SAN ANTONIO — Tondra Williams has spent her entire career at Dorie Miller Elementary. She has taught at the East San Antonio school for 20 years.
“I love this school. My kids went to school here and my kids are 25 and 28,” Williams said.
She’s constantly on the go, teaching special education as an inclusion resource teacher.
“At 12:30 I’ll go up into the combined fourth- and fifth-grade classroom and then I’ll work with them just to see what they are doing,” Williams said.
While the school feels like a second home, Williams doesn’t mind that Dorie Miller is one of the 19 schools recommended by San Antonio ISD to be closed. The district cites declining enrollment for the closure and parents are upset.
Parents were left silent at a recent meeting when it was Williams’ turn to talk.
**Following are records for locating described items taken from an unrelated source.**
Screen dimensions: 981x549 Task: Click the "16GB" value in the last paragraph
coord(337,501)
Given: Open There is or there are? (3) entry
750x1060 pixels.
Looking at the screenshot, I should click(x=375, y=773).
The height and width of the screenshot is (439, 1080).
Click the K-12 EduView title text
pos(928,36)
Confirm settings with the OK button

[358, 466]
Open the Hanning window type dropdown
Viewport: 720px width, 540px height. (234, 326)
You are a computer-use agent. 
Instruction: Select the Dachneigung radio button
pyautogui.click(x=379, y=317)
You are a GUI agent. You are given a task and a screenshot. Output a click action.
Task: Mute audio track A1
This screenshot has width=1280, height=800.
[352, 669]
She couldn’t even stand because her feet hurt from running around all day at work.
“We have two special needs classrooms without a teacher this year. I’ve had to send two students off my campus to be serviced because of that,” Williams said at the meeting. “I didn’t even know how to do the paperwork because we always keep our kids.”
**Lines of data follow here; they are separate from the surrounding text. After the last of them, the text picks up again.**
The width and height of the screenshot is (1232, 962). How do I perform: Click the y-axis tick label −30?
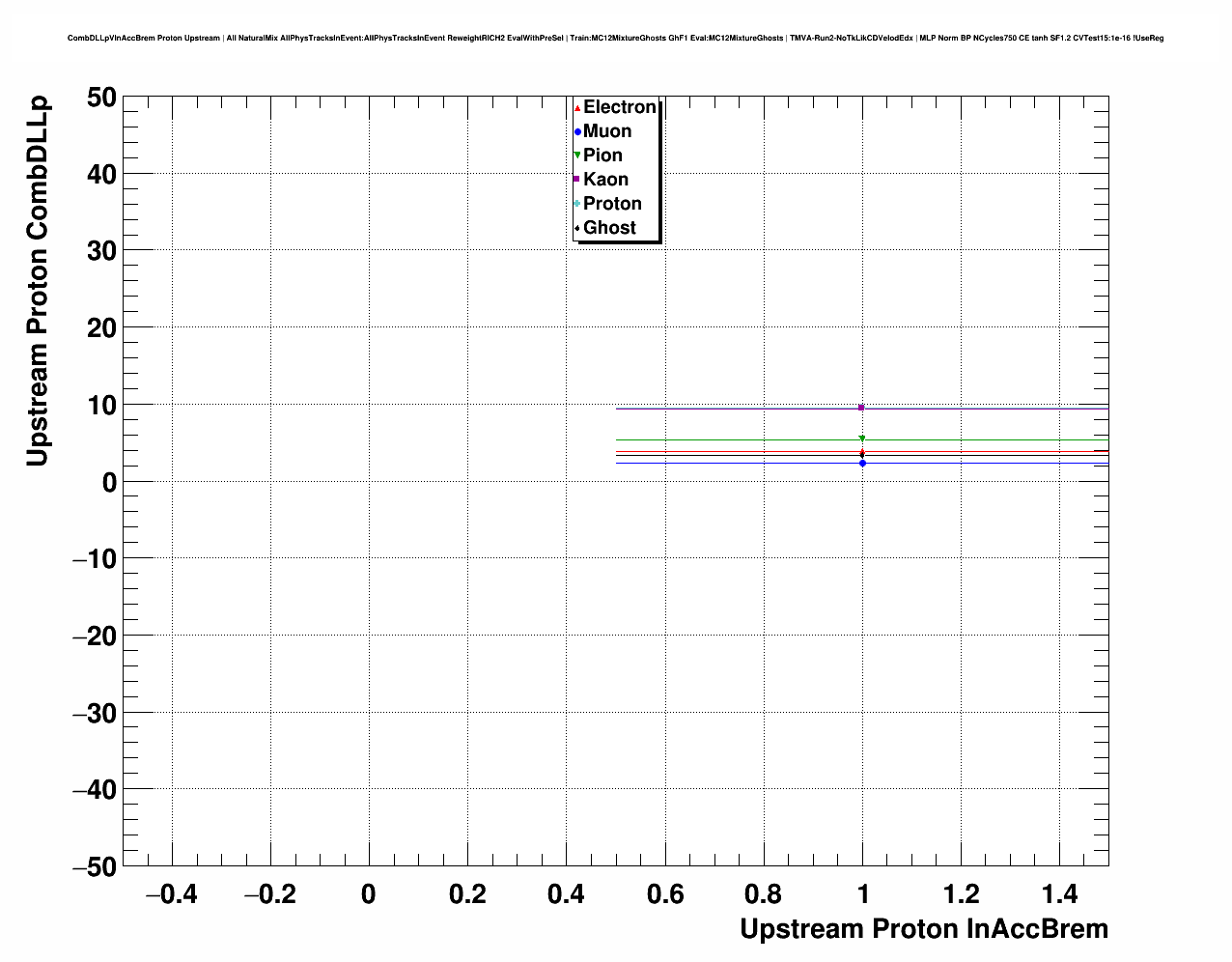[93, 713]
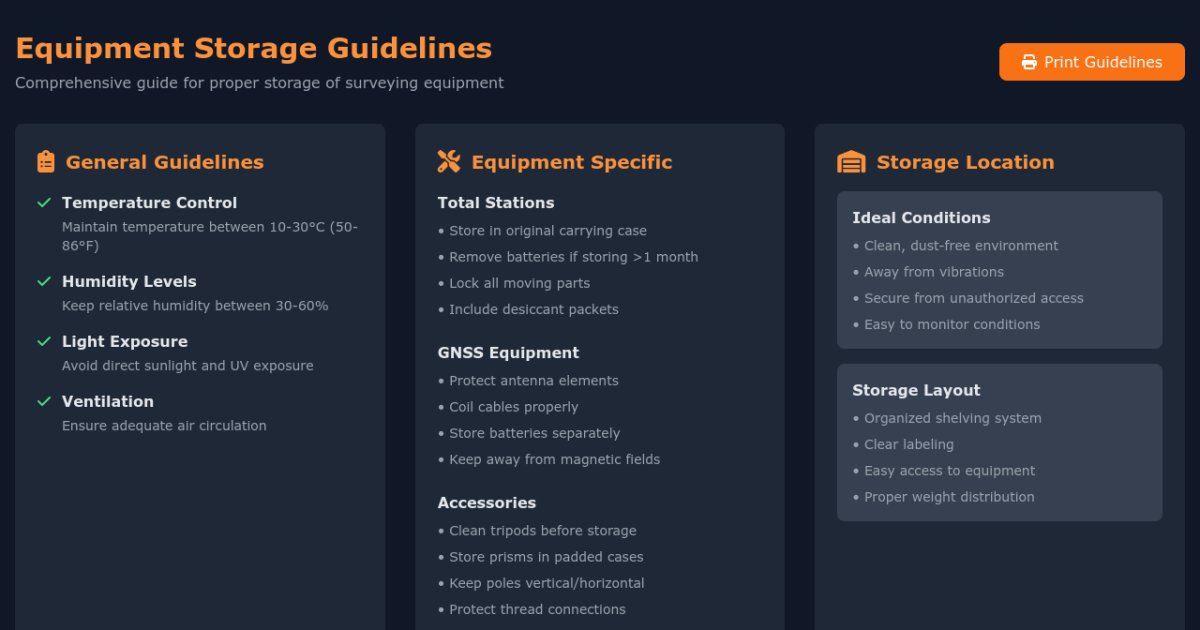Click the clipboard icon beside General Guidelines
This screenshot has width=1200, height=630.
click(x=45, y=162)
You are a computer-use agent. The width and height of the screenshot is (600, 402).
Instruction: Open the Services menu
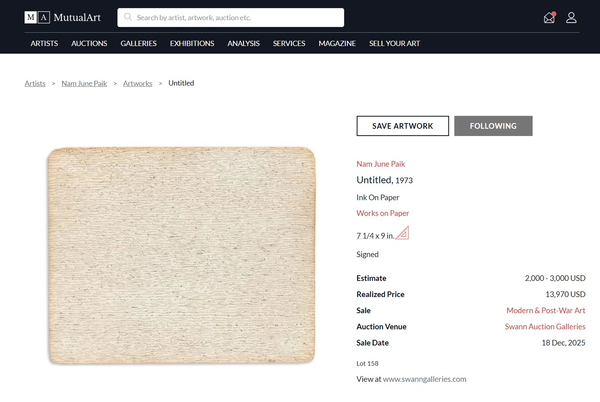point(289,44)
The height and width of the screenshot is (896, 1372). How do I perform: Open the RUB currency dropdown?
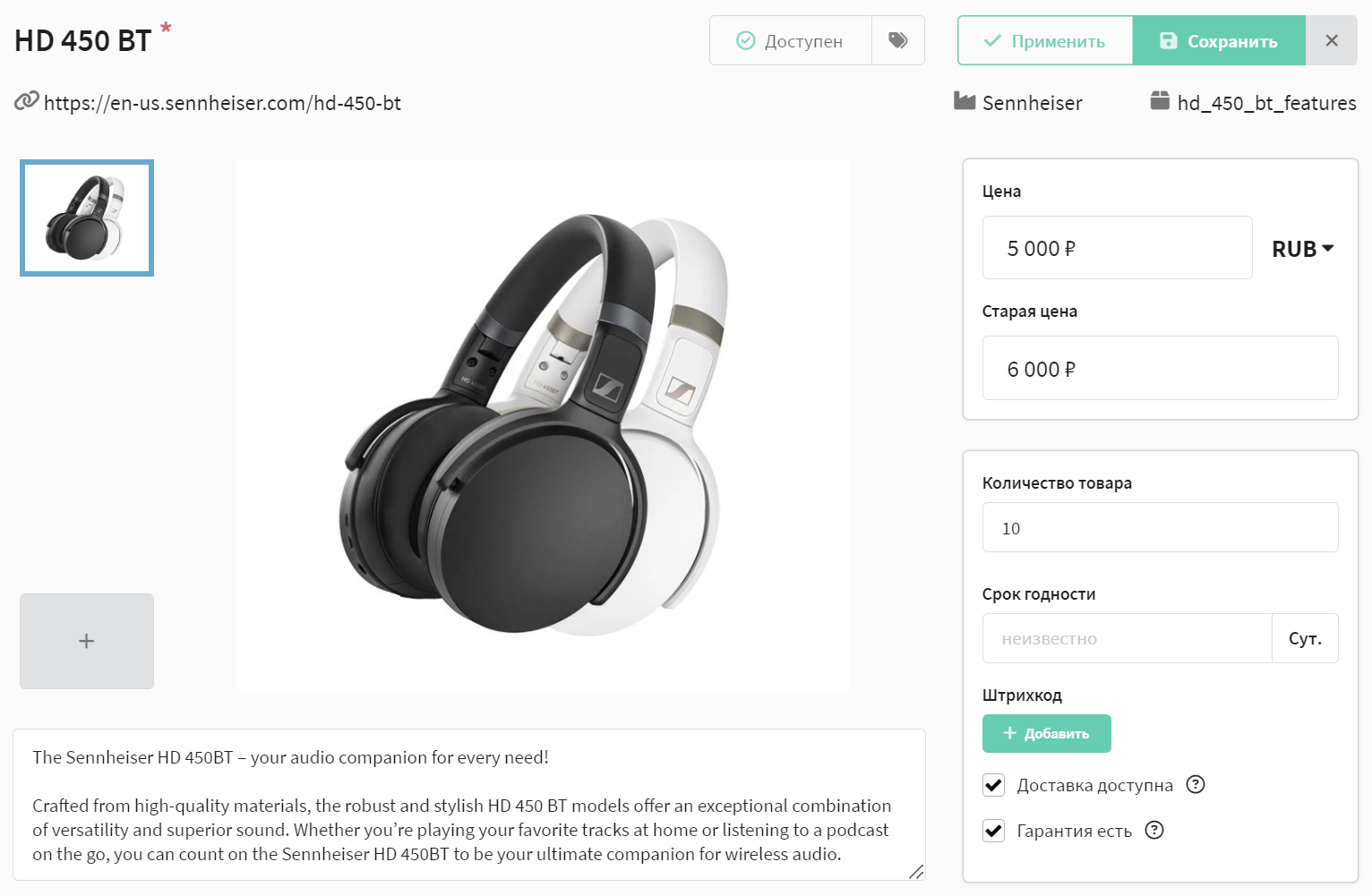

She says right now, special education resources are spread thin. Students, she noted, are falling behind. Her understaffed school has also asked her to help with dual language. This is on top of doing paperwork to evaluate students
“With my caseload, I’ll also handle their caseload. Literally for a week, I sat here all day long doing paperwork and my kids would come and I give them assignments that they have to do independently," she said.
When she’s not swamped with that, she’s helping combined fourth- and fifth-grade classes. So to her, consolidating schools like the district is proposing is the only obvious solution.
“We are stretched thin. We can’t capture them all, but I want to capture more,” Williams said.
Closed or not, both options bring heartache.
“It will offer us the opportunity to have more of those resources,” Williams said. “That’s been on my heart for several years because it’s continuously getting worse.”
Until the Nov. 13 decision to close her school is made, she will make do with what she has.
“If I can help, I’m going to help because I know it’s not just me, we are all stretched thin,” Williams said.